Records for processing:
⟨
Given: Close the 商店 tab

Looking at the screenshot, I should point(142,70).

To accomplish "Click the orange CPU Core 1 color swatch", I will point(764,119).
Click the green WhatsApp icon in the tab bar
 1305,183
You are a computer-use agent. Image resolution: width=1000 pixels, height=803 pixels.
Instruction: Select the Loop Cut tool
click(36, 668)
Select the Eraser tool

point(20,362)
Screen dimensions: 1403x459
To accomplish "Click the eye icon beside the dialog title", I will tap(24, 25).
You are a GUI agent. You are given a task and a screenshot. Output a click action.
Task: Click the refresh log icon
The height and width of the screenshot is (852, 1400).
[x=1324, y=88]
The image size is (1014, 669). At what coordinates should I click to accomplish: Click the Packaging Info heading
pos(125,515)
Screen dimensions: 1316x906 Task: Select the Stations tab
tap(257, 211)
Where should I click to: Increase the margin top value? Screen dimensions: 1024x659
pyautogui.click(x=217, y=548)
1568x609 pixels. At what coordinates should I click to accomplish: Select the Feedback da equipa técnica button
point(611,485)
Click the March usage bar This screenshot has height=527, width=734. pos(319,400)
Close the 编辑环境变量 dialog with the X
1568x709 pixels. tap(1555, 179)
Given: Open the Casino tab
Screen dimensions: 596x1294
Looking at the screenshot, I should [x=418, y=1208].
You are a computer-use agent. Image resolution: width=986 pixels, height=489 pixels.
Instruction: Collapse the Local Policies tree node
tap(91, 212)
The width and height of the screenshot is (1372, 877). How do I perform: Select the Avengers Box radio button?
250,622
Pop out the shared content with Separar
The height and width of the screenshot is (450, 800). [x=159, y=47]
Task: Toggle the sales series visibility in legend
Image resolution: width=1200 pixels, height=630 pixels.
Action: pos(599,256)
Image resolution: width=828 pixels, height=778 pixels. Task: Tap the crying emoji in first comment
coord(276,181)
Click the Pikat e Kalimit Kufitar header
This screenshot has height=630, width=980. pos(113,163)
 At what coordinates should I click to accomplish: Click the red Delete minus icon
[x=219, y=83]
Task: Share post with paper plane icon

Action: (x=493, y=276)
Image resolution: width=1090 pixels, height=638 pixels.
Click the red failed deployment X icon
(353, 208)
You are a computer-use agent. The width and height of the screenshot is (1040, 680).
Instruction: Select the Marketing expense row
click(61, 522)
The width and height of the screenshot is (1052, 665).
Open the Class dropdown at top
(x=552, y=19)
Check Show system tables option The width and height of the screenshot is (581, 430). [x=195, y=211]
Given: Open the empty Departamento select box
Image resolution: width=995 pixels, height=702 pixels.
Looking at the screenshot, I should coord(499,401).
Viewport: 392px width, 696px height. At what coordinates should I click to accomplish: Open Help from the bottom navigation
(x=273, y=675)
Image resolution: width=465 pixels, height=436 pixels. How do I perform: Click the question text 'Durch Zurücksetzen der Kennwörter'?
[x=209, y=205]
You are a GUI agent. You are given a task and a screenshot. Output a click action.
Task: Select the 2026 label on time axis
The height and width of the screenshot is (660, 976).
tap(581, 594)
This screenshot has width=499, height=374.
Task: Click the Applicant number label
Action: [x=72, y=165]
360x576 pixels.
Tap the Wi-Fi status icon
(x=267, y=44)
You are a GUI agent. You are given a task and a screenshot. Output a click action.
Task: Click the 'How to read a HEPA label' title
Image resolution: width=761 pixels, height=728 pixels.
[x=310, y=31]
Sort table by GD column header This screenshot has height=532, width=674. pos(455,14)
⟩
Your goal:
Lines holding "computer": copy each one from the records above.

Result:
You are a computer-use agent. Image resolution: width=1000 pixels, height=803 pixels.
You are a computer-use agent. Image resolution: width=986 pixels, height=489 pixels.
You are a computer-use agent. The width and height of the screenshot is (1040, 680).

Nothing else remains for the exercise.